To quantify crown greenness and spatial patterning of greenness in individual tree crowns measured by UAV-derived SfM, we first validated that our SfM-derived ITC point clouds were accurate by comparing widely used 2D (tree height, crown area and maximum crown diameter) and 3D (convex crown volume) structural metrics with those from the TLS-derived point clouds. We calculated tree height in TLS data as the maximum minus the minimum point Z values, and in SfM data as the maximum point Z value minus an Environment Agency 2018 LiDAR-derived DTM, available at https://environment.data.gov.uk/ (last accessed on 15 August 2023). We used a 0.05 m resolution digital terrain model (DTM) to provide accurate ground height measurements increase accuracy of estimated tree height in the latter instance, as ground points are limited in UAV-derived data due to occlusion from the top of canopy. In both instances, we calculated crown area and maximum crown diameter using the R package concaveman (Gombin et al., 2020) and convex crown volume using the R package geometry (Habel et al., 2023).

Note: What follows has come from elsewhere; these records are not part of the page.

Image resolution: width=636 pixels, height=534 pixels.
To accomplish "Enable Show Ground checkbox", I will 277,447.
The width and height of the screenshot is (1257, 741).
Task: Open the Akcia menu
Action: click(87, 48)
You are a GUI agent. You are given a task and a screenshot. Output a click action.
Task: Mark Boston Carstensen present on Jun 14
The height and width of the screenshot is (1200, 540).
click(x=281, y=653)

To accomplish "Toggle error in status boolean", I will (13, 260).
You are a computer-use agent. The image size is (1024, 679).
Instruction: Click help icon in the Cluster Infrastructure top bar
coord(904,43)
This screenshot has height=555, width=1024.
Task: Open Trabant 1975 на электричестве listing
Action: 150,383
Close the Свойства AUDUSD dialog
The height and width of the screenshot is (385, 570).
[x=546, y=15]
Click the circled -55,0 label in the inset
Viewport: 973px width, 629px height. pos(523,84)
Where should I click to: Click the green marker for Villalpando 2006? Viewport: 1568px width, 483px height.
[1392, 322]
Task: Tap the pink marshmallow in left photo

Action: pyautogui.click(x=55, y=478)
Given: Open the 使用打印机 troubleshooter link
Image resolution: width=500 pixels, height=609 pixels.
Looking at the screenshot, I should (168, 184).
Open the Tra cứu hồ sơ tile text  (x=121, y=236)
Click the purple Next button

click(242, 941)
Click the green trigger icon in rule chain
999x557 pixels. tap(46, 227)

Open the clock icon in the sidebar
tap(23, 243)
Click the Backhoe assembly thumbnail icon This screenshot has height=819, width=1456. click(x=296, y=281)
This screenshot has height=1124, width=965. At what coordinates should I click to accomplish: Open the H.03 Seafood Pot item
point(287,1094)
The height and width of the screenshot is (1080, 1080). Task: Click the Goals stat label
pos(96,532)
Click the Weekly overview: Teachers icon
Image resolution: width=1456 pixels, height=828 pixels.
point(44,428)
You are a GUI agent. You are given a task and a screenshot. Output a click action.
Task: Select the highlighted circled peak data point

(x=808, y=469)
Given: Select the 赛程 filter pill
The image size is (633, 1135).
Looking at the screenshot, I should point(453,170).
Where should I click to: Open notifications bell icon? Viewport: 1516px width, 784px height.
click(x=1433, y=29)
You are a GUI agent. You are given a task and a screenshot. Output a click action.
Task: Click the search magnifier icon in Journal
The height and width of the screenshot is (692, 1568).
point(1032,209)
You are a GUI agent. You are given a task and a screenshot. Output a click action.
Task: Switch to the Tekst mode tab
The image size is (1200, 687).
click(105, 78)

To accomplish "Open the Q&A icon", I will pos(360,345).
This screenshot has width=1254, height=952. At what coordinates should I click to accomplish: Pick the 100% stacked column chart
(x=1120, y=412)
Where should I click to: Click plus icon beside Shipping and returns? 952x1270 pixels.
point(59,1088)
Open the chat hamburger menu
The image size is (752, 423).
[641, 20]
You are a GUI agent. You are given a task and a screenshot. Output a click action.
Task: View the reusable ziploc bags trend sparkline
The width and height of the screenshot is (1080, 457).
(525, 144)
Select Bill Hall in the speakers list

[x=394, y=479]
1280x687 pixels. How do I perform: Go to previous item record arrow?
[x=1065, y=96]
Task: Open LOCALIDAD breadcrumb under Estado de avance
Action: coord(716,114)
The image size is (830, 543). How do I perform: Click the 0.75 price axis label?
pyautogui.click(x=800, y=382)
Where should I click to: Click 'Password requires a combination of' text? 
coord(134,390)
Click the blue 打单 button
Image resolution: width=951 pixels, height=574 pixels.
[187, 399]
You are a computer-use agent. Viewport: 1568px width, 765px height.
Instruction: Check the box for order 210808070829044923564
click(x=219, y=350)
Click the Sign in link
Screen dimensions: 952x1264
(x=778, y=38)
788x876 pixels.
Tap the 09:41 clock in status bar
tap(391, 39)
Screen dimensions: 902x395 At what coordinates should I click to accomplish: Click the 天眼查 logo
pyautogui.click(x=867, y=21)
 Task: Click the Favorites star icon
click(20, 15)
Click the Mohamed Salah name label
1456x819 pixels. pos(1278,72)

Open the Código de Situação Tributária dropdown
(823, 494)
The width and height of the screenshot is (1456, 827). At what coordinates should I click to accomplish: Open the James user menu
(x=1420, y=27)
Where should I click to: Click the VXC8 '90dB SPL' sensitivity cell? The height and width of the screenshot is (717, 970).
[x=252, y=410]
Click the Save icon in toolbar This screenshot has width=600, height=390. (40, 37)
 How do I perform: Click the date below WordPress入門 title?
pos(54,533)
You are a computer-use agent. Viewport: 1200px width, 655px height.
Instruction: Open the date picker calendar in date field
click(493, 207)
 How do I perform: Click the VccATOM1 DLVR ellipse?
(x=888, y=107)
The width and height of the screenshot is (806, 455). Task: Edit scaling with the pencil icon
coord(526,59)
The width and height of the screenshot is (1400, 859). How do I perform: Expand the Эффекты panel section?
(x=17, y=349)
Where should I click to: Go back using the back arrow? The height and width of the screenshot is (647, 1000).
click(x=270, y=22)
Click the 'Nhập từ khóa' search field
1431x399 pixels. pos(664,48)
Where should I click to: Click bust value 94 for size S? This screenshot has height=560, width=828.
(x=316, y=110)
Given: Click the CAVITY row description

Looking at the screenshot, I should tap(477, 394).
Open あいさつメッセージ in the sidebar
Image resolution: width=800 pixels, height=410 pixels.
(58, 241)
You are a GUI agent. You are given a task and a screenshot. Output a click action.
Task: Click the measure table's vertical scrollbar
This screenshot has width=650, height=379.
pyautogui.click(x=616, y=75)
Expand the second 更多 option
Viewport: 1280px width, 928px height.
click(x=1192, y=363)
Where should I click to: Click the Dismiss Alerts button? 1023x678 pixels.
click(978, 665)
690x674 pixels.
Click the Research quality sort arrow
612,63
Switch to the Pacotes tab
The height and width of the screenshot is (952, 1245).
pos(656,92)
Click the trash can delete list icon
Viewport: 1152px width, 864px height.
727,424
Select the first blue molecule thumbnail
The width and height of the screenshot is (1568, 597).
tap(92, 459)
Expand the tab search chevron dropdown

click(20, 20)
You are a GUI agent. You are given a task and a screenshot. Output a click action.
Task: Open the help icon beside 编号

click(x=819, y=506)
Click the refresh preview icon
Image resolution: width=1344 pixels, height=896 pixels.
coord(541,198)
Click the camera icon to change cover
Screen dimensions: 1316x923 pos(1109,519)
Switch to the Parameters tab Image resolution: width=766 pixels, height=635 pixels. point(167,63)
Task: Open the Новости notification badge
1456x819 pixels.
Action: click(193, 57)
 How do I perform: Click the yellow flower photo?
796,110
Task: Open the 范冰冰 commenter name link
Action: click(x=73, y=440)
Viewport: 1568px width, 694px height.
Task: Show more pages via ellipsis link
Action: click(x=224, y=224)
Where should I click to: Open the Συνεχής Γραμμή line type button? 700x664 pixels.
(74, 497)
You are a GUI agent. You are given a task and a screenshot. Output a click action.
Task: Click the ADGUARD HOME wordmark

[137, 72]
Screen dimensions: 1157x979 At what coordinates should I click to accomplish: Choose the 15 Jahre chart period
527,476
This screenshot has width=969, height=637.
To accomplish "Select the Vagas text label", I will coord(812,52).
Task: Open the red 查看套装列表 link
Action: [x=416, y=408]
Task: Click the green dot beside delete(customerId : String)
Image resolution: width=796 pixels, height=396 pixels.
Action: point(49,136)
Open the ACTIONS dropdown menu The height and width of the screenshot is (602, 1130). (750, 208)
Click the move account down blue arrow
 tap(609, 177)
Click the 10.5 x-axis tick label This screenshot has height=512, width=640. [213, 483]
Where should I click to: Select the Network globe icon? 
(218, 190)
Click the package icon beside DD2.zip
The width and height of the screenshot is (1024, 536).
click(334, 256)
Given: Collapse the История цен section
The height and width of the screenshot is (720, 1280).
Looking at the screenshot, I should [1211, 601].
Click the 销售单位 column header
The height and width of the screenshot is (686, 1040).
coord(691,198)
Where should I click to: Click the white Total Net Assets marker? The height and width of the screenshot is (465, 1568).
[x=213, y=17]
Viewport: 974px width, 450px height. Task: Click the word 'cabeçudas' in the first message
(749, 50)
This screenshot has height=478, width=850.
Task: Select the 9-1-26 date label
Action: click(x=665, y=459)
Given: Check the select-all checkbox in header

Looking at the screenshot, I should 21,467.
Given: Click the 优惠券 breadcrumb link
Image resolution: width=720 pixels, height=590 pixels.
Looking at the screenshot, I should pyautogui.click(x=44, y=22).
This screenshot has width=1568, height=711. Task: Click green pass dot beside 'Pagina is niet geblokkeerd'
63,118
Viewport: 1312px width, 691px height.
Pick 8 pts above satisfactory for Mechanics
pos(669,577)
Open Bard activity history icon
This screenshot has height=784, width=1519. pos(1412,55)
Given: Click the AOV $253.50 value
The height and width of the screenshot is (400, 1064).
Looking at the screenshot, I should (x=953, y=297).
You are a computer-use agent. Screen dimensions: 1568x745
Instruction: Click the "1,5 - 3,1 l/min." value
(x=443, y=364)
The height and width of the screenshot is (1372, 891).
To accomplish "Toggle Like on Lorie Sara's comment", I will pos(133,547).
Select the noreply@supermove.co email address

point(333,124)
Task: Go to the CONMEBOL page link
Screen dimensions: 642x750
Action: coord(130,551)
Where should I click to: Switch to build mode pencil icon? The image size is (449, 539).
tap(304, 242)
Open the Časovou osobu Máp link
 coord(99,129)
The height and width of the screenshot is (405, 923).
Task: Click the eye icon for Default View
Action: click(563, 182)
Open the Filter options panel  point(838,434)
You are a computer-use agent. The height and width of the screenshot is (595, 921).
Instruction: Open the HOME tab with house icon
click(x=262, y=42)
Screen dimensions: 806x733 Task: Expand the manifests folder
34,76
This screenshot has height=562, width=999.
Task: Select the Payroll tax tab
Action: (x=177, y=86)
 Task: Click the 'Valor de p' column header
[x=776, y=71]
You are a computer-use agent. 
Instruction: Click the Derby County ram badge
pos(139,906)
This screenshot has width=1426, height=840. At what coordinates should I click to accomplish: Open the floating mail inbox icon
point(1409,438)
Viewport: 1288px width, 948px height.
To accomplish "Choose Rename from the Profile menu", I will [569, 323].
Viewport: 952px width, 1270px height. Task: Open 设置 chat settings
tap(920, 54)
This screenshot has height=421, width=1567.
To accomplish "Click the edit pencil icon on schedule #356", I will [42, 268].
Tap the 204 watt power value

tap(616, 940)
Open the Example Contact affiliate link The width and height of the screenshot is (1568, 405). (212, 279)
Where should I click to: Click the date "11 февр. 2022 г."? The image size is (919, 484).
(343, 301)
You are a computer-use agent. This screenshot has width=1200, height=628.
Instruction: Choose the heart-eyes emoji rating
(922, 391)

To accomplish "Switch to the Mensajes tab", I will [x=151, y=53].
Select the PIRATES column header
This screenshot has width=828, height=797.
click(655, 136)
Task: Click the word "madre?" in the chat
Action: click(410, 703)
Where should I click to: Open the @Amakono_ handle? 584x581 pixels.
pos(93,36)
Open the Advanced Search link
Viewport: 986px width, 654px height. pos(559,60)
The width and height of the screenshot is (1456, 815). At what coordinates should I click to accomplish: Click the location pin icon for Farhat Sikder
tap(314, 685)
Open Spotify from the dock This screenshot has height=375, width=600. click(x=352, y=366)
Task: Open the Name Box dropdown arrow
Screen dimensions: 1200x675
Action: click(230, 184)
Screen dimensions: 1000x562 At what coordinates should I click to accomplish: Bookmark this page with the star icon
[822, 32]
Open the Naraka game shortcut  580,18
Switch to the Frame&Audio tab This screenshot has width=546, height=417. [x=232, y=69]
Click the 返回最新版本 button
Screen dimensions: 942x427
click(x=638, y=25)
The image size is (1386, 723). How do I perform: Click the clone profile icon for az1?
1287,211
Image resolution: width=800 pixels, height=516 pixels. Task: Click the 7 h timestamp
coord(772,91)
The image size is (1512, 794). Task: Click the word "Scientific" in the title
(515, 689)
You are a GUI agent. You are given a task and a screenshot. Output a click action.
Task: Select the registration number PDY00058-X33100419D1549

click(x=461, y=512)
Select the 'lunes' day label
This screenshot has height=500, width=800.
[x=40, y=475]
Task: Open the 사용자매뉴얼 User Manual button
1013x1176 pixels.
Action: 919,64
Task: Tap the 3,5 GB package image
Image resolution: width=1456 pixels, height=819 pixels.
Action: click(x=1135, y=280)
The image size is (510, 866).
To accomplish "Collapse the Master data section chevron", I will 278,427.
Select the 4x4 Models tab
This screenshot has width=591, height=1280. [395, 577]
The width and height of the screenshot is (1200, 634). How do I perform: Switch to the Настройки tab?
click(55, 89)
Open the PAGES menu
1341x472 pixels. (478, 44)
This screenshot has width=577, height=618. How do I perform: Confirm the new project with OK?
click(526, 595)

We used green chromatic coordinate (g_cc)—the normalised green channel values of individual tree crown points—$$$ {g}_{\mathrm{mean}}/\left({r}_{\mathrm{mean}}+{g}_{\mathrm{mean}}+{b}_{\mathrm{mean}}\right) $$$. g_cc is a commonly used metric for UAV timeseries and phenology analysis (Berra et al., 2016; Larrinaga & Brotons, 2019; Park et al., 2019), and has been shown to be more robust than other RGB VIs, such as excess greenness (ExG), where measurements have been taken under a range of lighting environments (Sonnentag et al., 2012), as is the case in this study.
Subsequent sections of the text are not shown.